They Don’t Know

In a stack of papers called Writing.

  • Apr
  • 23
  • 2009

Sample videos. Model paragraphs. Professional sentences. Anchor papers. Published works. Student drafts.

Students read them. They vote on which is best. They talk about why they like them. They find identifying characteristics that explain what one does better than the other. Dead silent classes and phrases straight off a rubric that are meaningless, this almost never changes the way students create whatever I’m asking them to create. And, almost as often as not, students vote in droves for the weakest example provided.

If students don’t know why sentence A is vastly superior to sentence B, and even believe that the opposite is true, what do I do about that? If that’s the case, why even bother showing models? Why not resort to direct instruction on one version of a successful sentence? Why not simply have all examples be high marks? Am I going about this wrong by showing highs and lows? Am I expecting too much out of my models? Maybe a long view is in order and the fruits of these labors will come to at a later date. Or maybe those fruits are even impossible to see.

An example: I’m using AFI’s curriculum, as I’ve noted already, with my Speech class. On the first day, we had five videos in the room to look at. I tried my best to just facilitate the group’s discussion of the videos, hoping that they would naturally reach conclusions about why one product was better than another. According to the class, all of the videos did the job, had the right number of camera angles, the correct tone, and pulled it off.

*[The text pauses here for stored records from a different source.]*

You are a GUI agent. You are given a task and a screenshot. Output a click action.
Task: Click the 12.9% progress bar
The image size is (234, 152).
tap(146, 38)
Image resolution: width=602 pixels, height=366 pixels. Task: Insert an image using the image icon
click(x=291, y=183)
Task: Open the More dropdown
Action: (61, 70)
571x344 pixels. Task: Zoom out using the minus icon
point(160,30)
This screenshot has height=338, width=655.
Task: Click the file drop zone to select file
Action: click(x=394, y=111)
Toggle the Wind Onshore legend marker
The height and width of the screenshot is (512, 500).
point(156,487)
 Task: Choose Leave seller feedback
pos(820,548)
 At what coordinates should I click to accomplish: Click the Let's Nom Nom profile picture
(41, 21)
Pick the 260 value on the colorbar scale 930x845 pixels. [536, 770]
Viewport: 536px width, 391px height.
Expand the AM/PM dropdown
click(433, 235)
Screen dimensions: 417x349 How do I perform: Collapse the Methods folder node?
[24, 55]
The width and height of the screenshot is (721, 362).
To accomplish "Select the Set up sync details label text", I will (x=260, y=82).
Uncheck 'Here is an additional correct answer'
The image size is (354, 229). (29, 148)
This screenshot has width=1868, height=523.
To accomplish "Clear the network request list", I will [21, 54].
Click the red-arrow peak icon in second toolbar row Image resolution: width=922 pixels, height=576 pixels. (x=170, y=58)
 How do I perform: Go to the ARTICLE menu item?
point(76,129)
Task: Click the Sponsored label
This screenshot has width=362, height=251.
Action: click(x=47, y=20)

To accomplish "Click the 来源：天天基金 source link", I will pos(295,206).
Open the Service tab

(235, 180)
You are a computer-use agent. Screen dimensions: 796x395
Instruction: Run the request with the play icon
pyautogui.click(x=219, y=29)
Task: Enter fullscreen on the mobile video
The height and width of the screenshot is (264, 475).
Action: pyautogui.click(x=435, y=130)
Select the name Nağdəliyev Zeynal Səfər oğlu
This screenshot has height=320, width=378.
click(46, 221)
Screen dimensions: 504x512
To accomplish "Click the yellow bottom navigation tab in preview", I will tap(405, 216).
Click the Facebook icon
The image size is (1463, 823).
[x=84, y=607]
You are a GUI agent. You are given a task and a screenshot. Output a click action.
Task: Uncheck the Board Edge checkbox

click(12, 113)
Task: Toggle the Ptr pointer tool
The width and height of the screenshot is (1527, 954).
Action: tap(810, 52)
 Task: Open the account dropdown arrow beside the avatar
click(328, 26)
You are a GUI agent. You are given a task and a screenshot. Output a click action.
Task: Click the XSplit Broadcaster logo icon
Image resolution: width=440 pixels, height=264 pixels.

Of the five videos, one had the actor laughing the entire time (the scene is meant to build tension and anxiety), another had one steady shot the whole way through (the requirements stated five shots as a requirement), and a third was the exact same movement over and over filmed from five different angles. There was one video that clearly was better than the rest, but the students didn’t see it quite that way until I pointed a few things out. And at that point, the criteria becomes teacher centered, not student generated. I think that’s the exact opposite of the purpose of models. They have no ownership of that so it likely matters far less than if they reached those conclusions themselves.

I have a hard time separating myself from the use of models, but I also have a hard time gathering up data to advocate for their use. What has your experience been like? And I’m talking any “text” here, not just literature and not just writing. Art, math, science, history, what have you. Drawings, video, labs, live performance, what they do.


These are some of the things I’ve used that come from student models.


1. Simon Oldaker says:

[4/24/2009 - 1:22 am]

This is interesting, given the pressure we are under to include pupils in the evaluation process, encourage self-evaluation, involve pupils in planning how learning goals are to be acheived, etc. The problem is, as you say, they don’t know. Get into a second or third language and they know even less.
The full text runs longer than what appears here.